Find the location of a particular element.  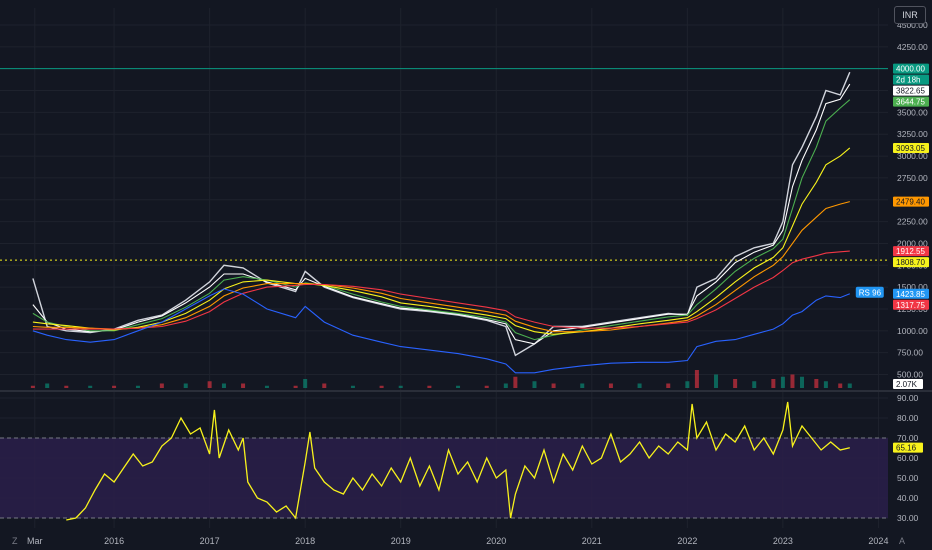

volume-badge-bg is located at coordinates (908, 384).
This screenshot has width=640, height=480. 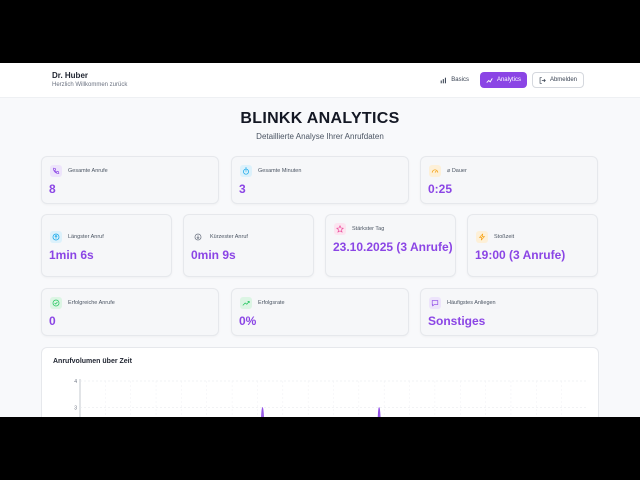 What do you see at coordinates (520, 255) in the screenshot?
I see `stat-value: 19:00 (3 Anrufe)` at bounding box center [520, 255].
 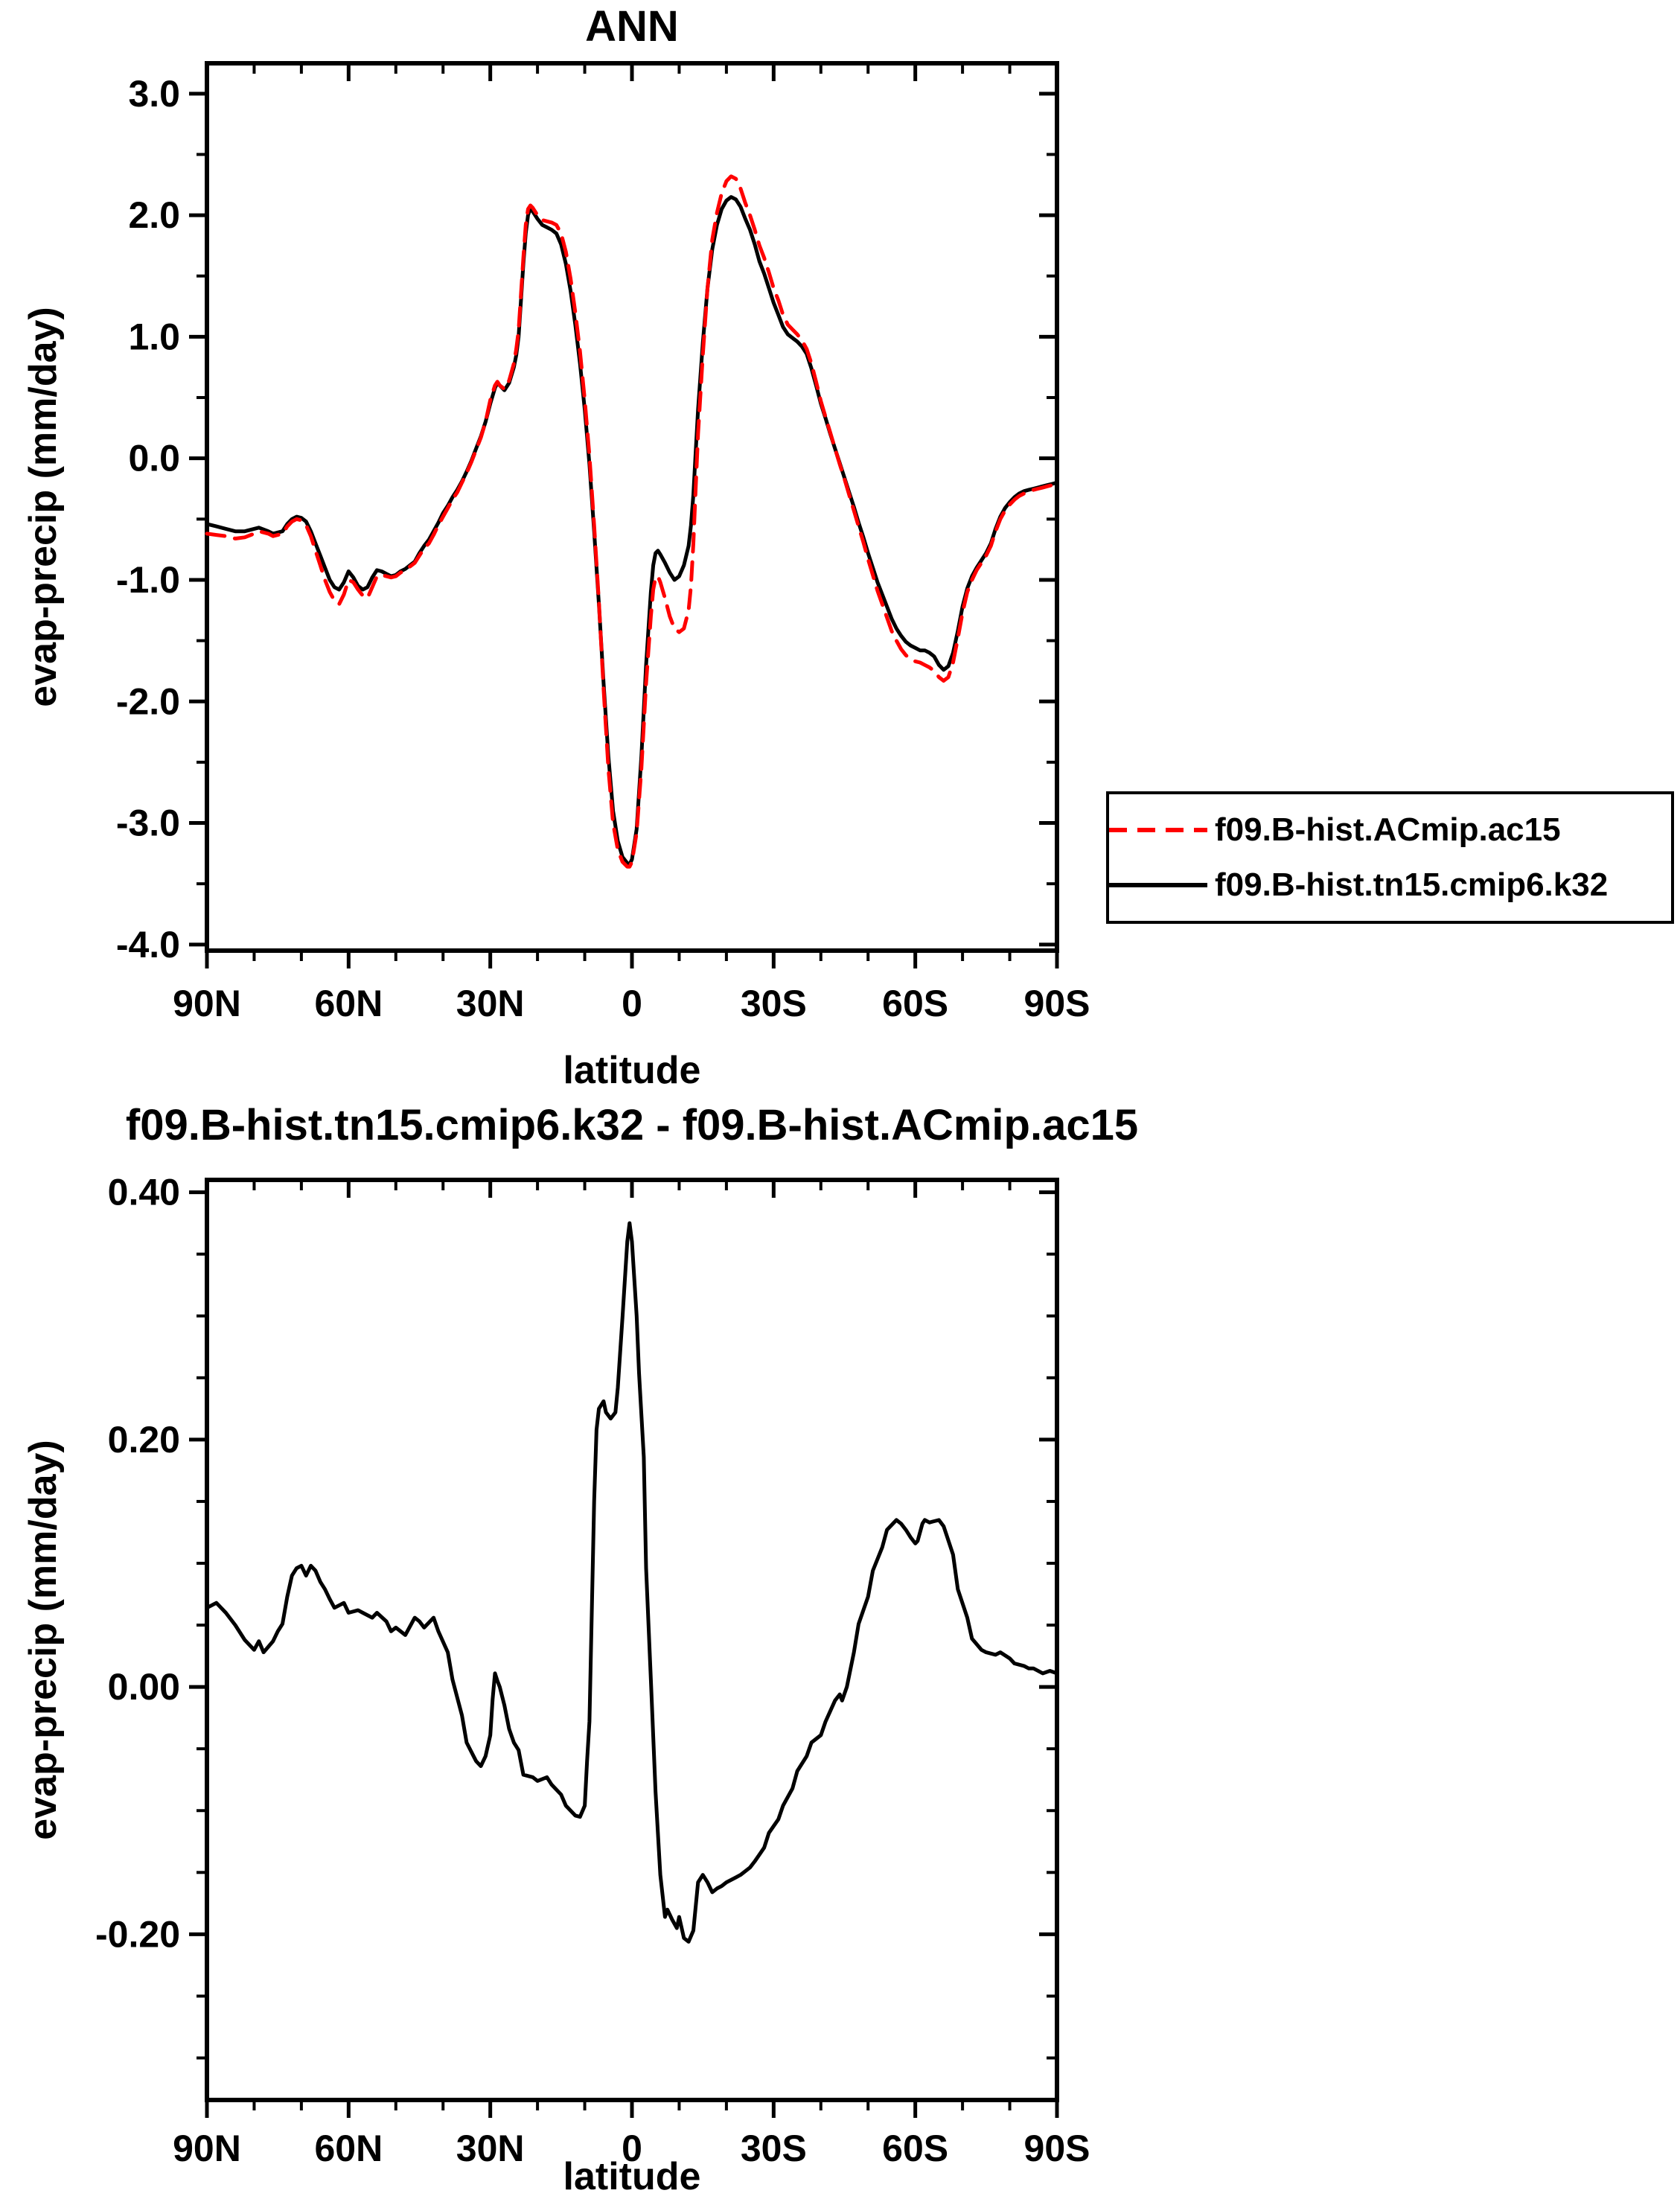 I want to click on top-chart-y-axis-label: evap-precip (mm/day), so click(x=44, y=507).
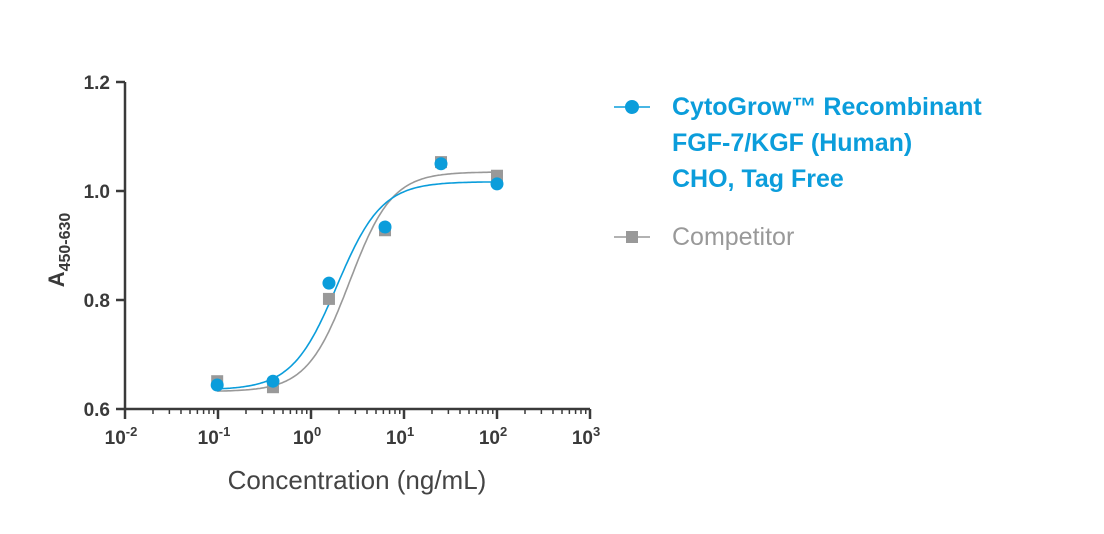  I want to click on data-points, so click(357, 275).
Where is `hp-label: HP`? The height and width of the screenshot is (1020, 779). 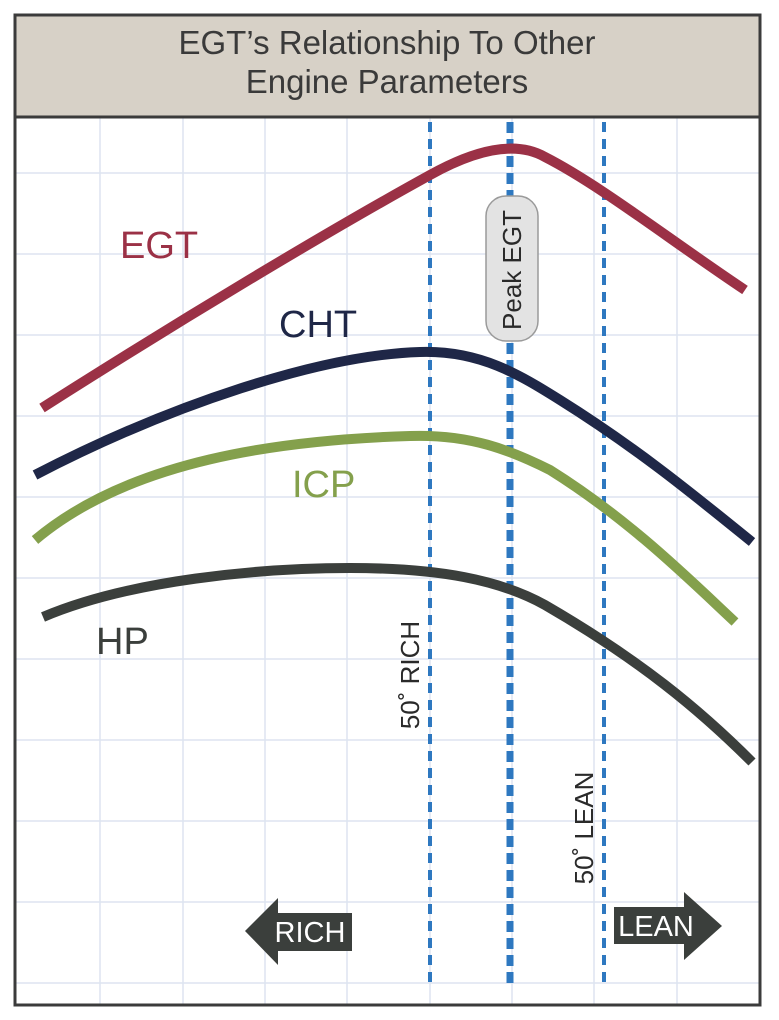
hp-label: HP is located at coordinates (122, 642).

→ WHAT THE EXERCISE ASKS
Print the records starting at the line that contains "is (1020, 779)." and continuing through the end of the records, keeping every line word for word. Omit the pictures.

→ OUTPUT OF THE TASK
Where is `hp-label: HP`? The height and width of the screenshot is (1020, 779). 
hp-label: HP is located at coordinates (122, 642).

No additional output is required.